Locate every line in the block of data below that contains the word "accomplish", matching case exactly, and copy each such line in full.

Material for the task start

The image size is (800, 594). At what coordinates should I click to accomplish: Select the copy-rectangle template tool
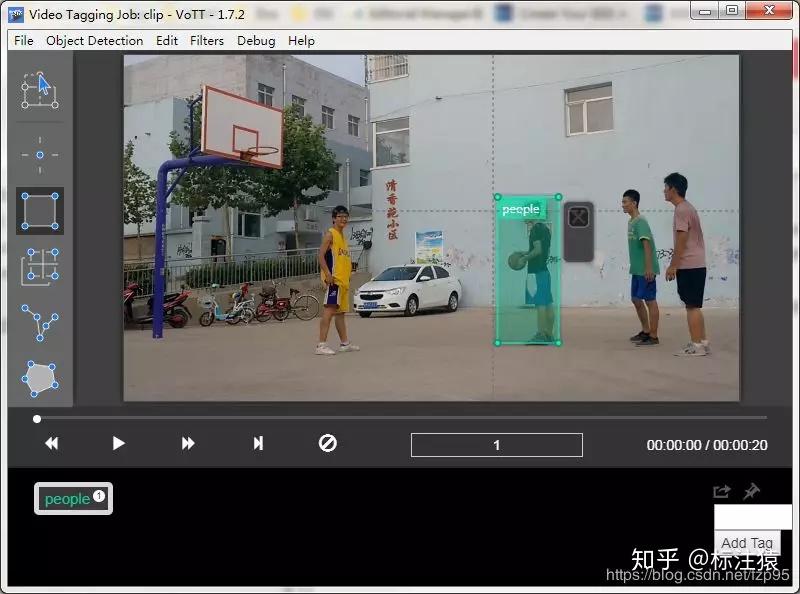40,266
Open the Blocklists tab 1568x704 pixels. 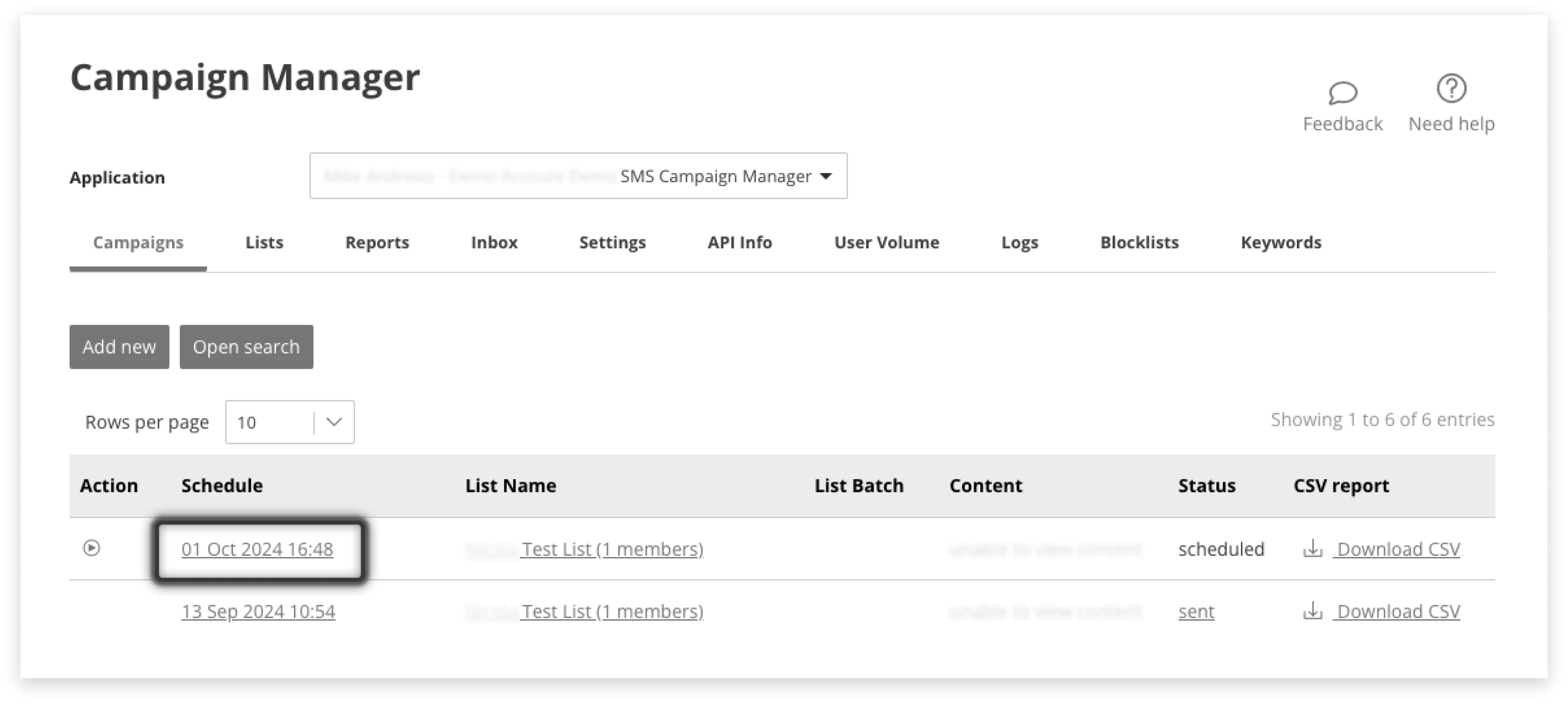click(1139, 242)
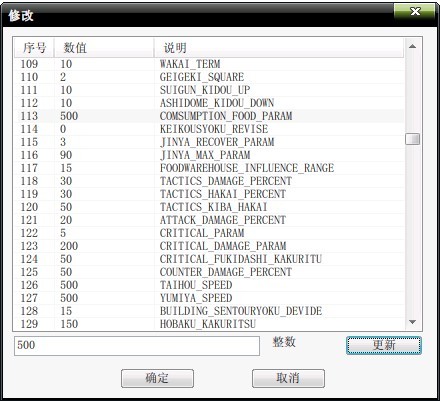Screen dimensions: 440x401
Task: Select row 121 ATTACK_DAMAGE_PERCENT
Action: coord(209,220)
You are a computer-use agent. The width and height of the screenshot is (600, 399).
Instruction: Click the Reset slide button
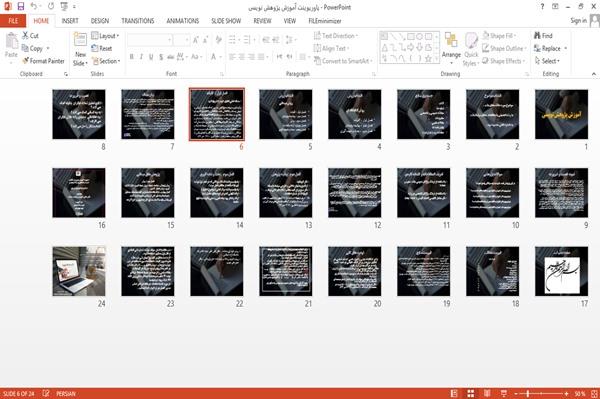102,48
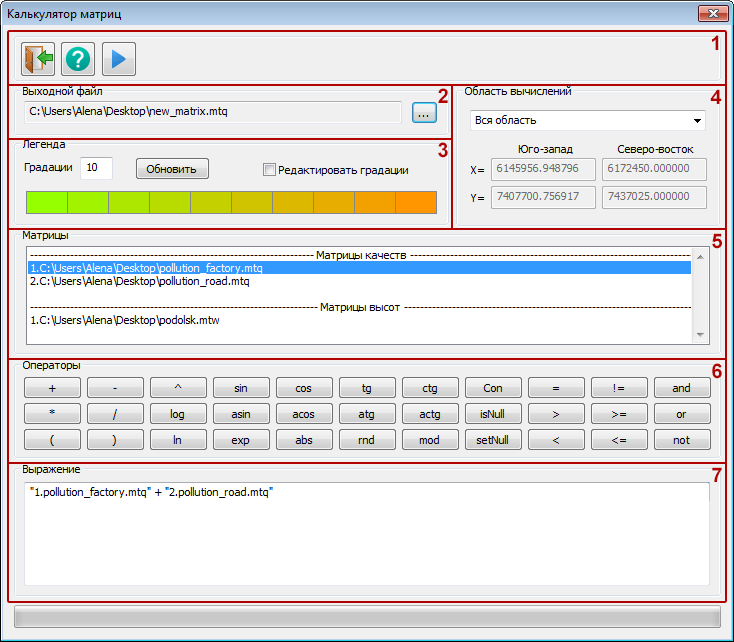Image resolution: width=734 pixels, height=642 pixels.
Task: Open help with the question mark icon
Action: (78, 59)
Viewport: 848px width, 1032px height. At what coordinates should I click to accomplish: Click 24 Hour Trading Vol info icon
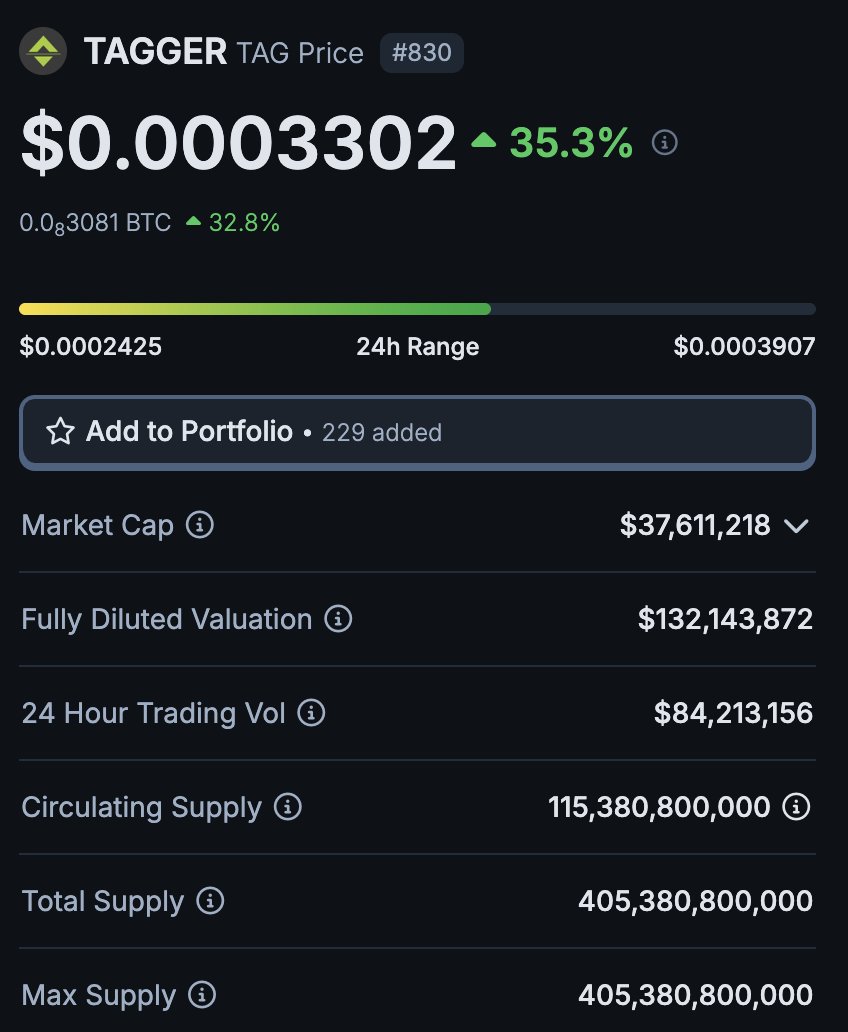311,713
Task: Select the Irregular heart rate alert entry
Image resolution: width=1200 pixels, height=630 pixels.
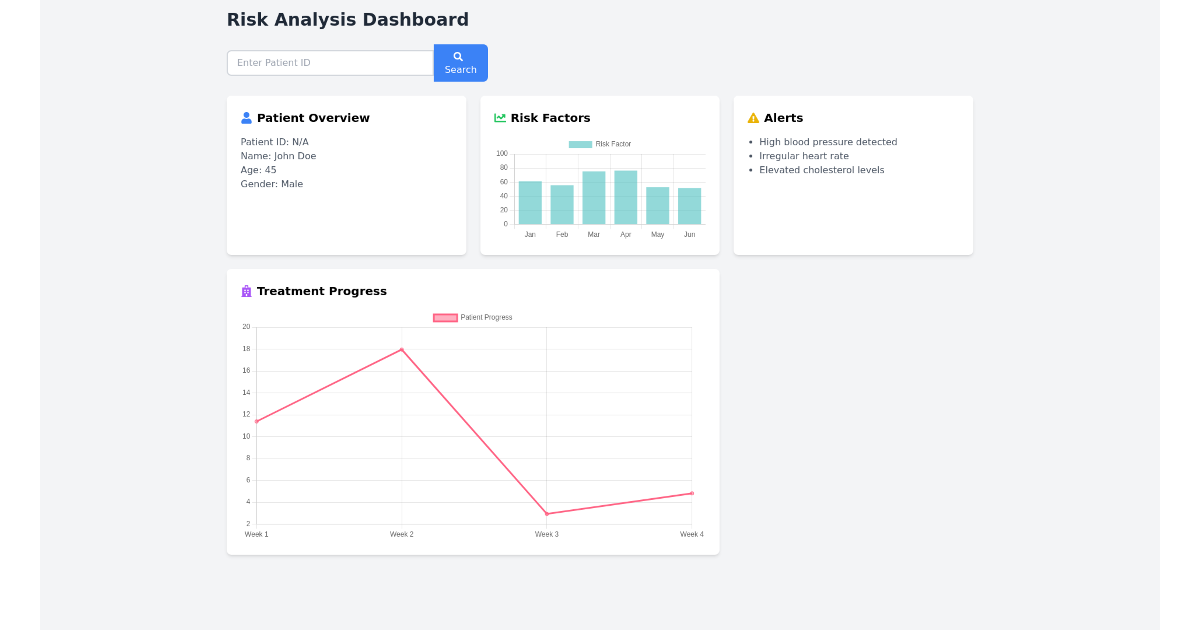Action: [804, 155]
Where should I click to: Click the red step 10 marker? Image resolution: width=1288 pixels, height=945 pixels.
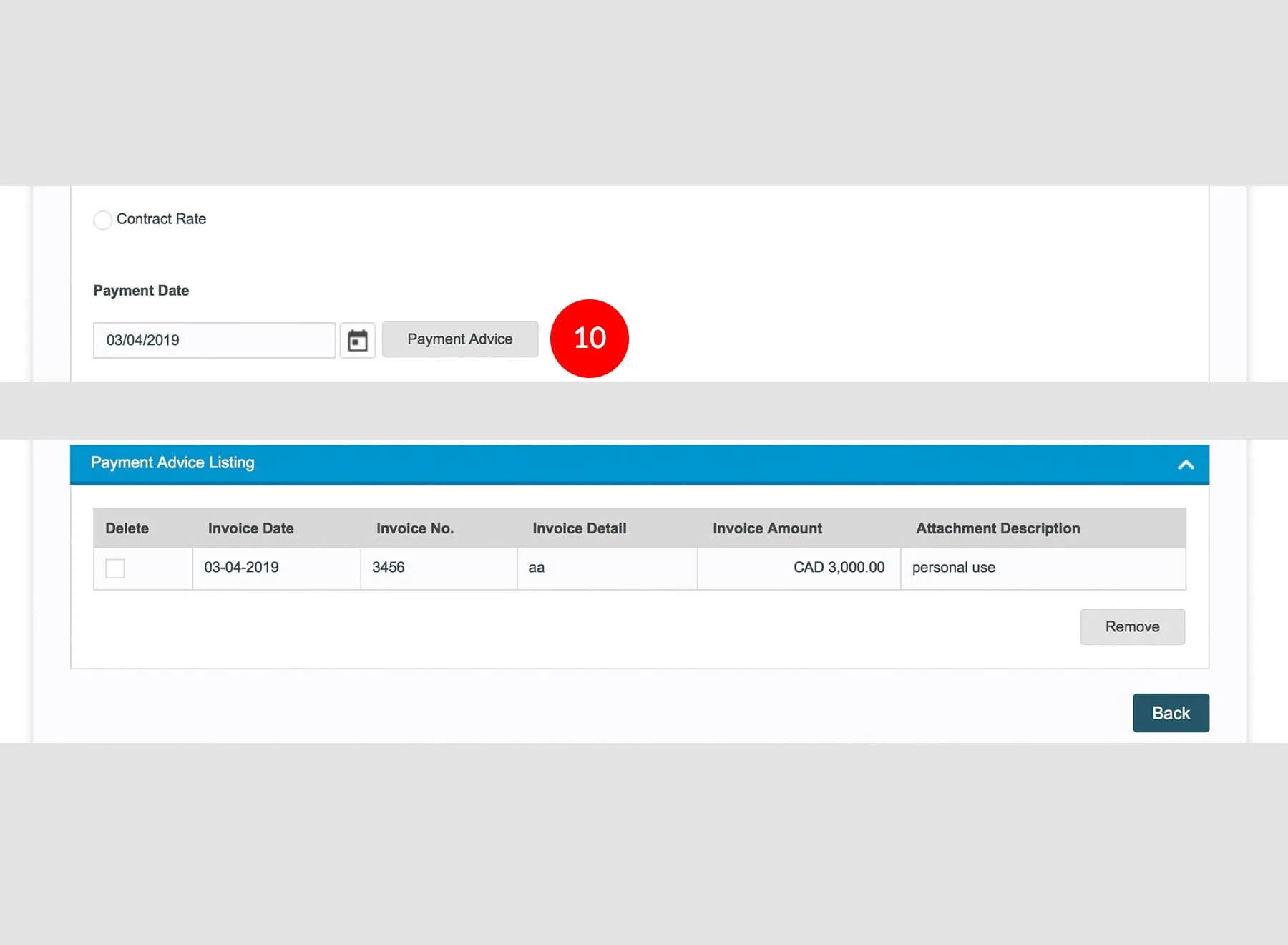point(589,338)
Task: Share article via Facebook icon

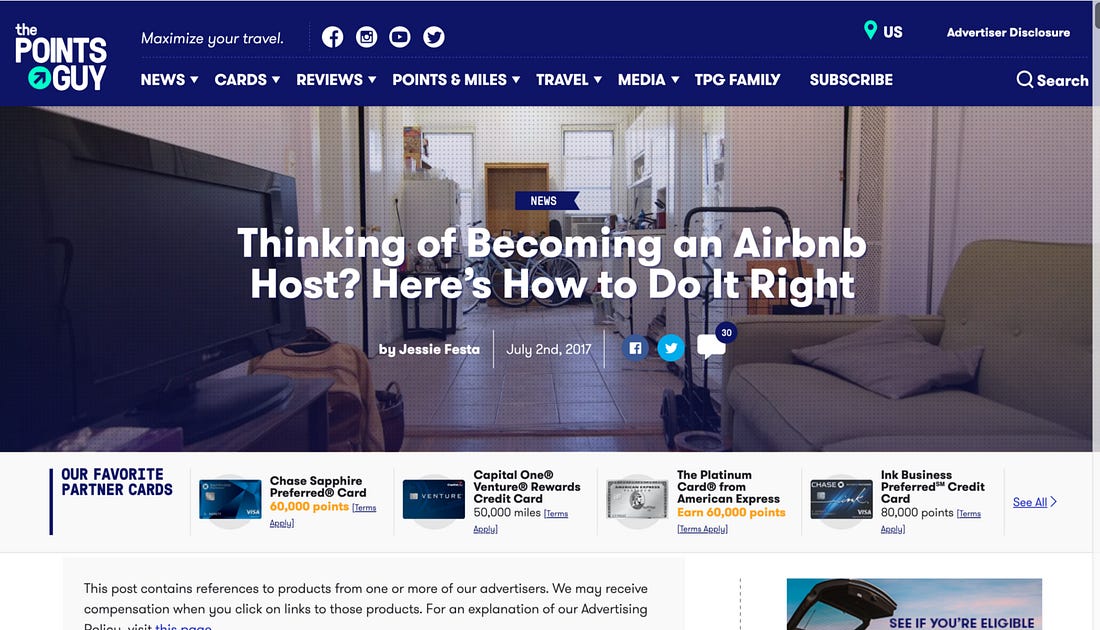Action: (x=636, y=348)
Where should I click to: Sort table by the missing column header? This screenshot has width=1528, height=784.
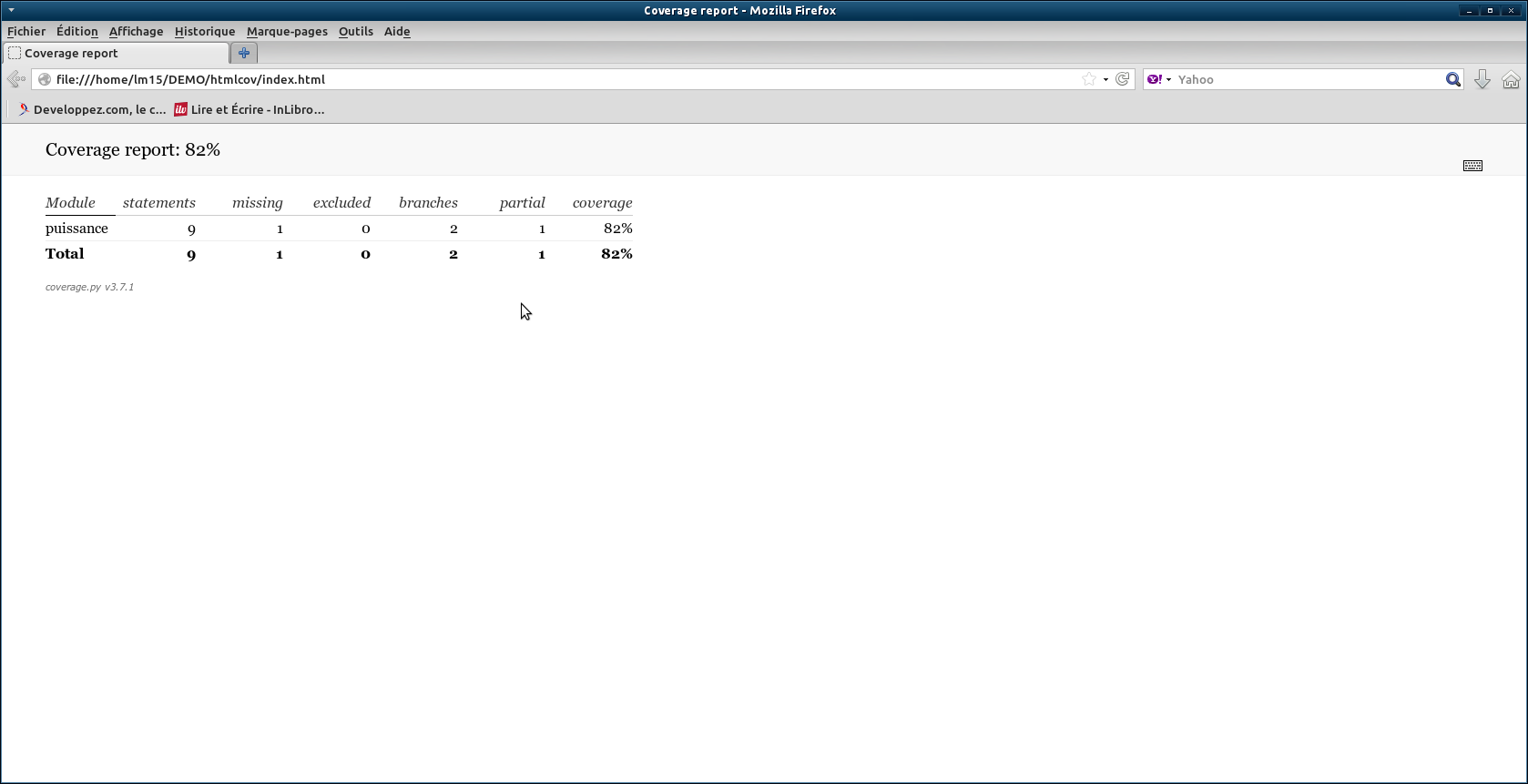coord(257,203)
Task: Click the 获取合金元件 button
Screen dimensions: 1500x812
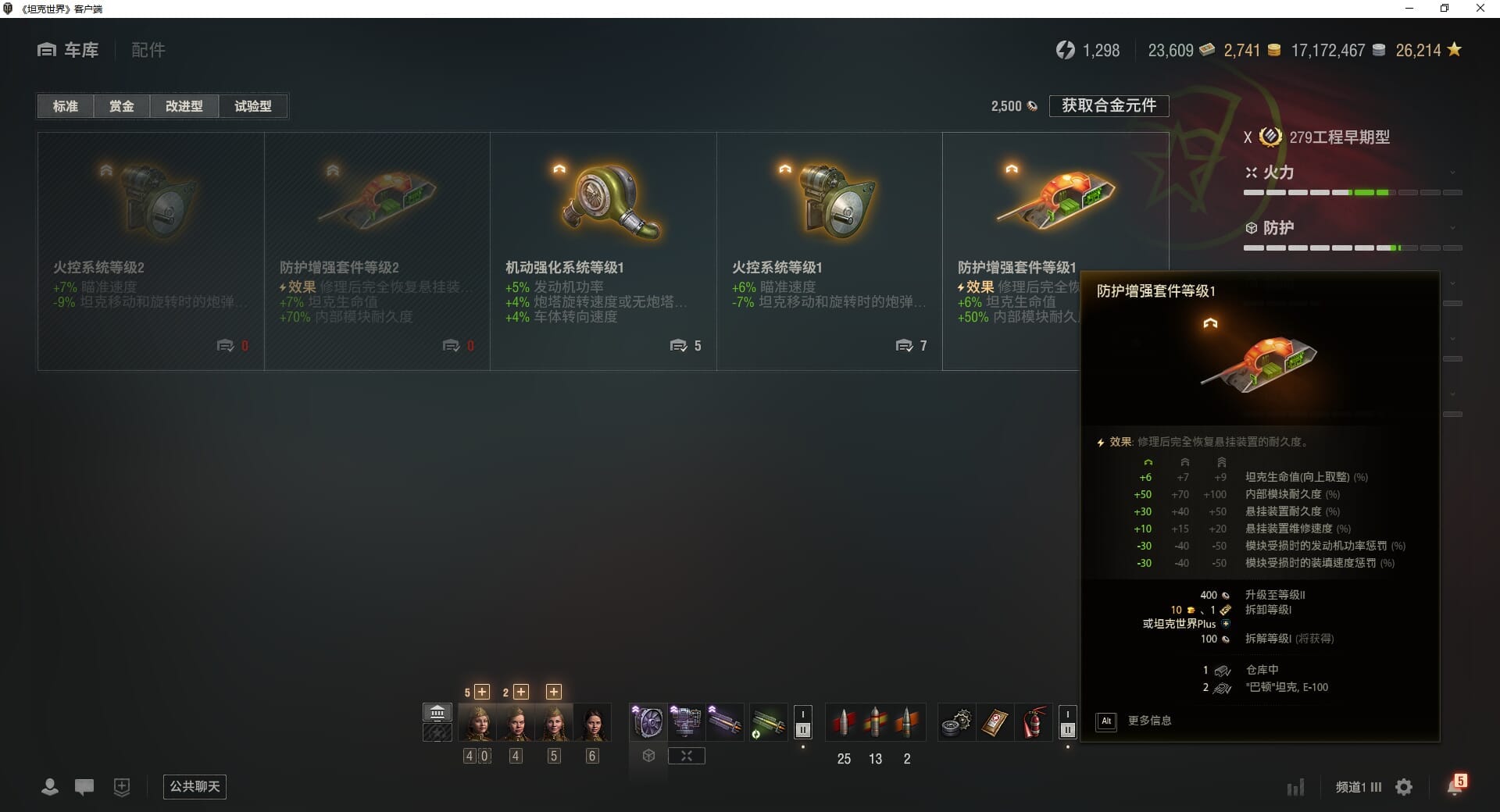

Material for the task end

[Task solution]
The image size is (800, 594). At what coordinates should I click to accomplish: Select the copy-rectangle template tool
Viewport: 848px width, 1032px height. At what coordinates should I click to accomplish: Click 24 Hour Trading Vol info icon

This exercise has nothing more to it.